**Directions:** Set out the lines below as a numbered list, skipping any blank ones and leaving out the pictures.

:: Data for processing

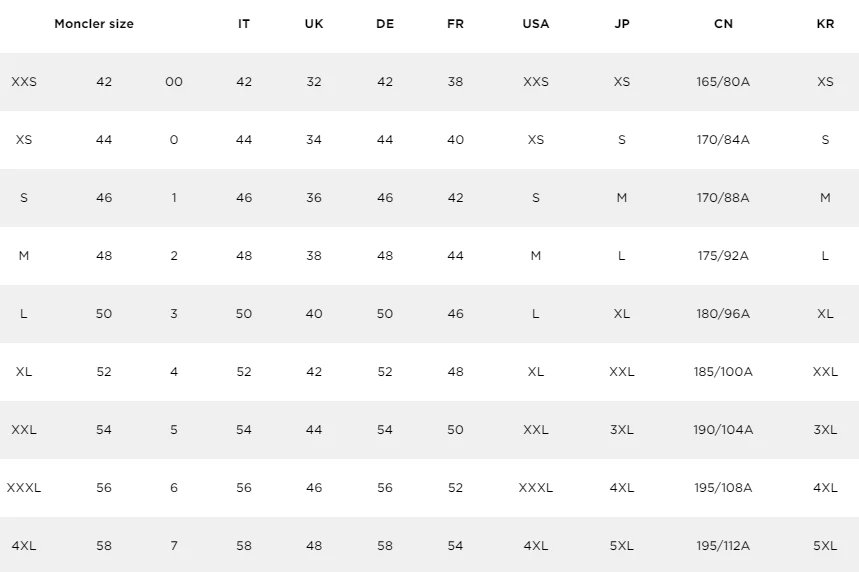Select the 175/92A cell in M row
The height and width of the screenshot is (572, 859).
(723, 256)
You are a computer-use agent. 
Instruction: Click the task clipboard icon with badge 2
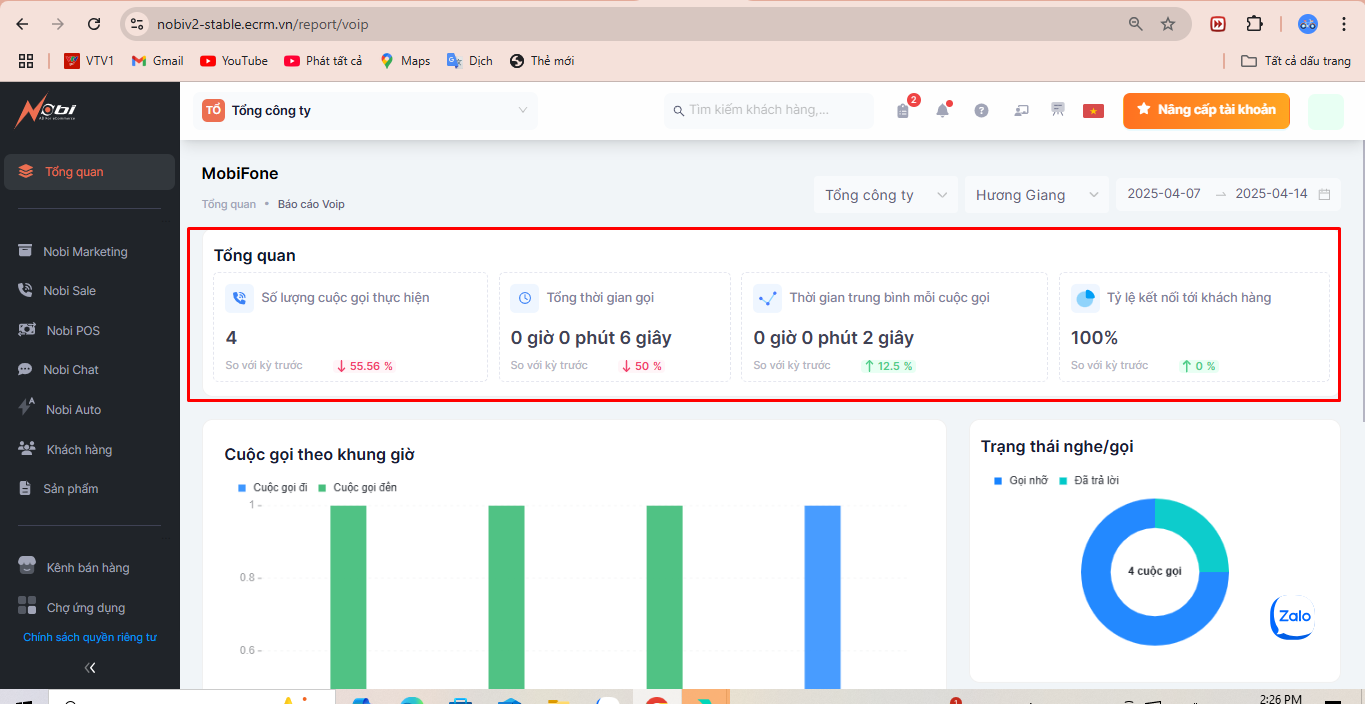pos(903,111)
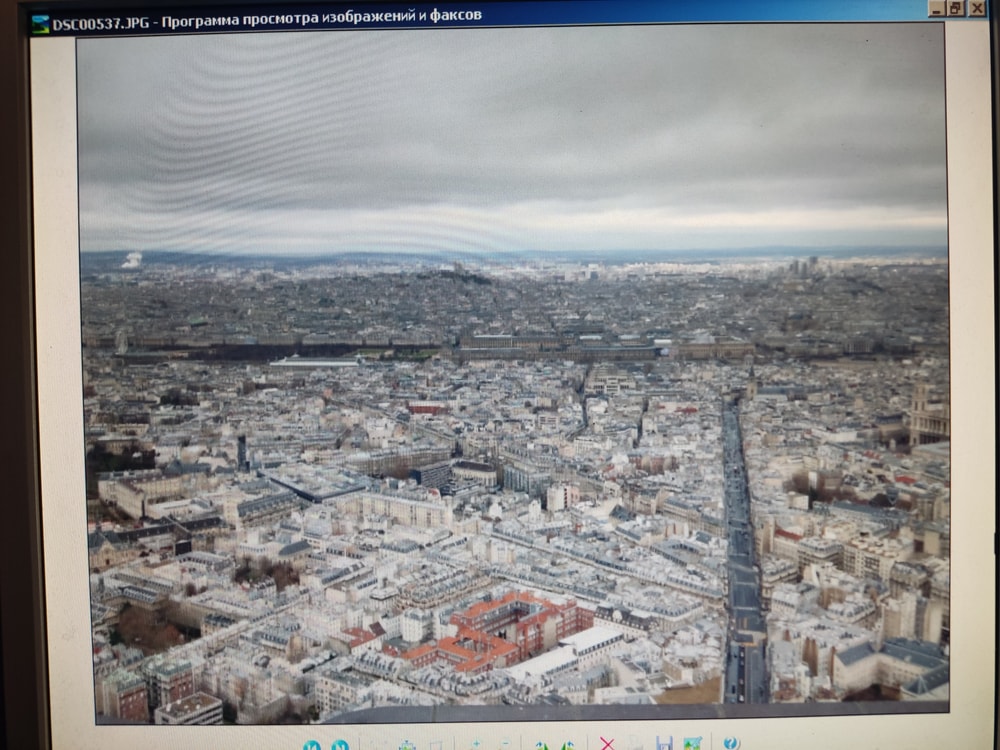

::::

**Solution to this task:**
1. Select the 175/92A cell in M row
2. The height and width of the screenshot is (572, 859).
3. (723, 256)
4. You are a computer-use agent. 
5. Instruction: Click the task clipboard icon with badge 2
6. pos(903,111)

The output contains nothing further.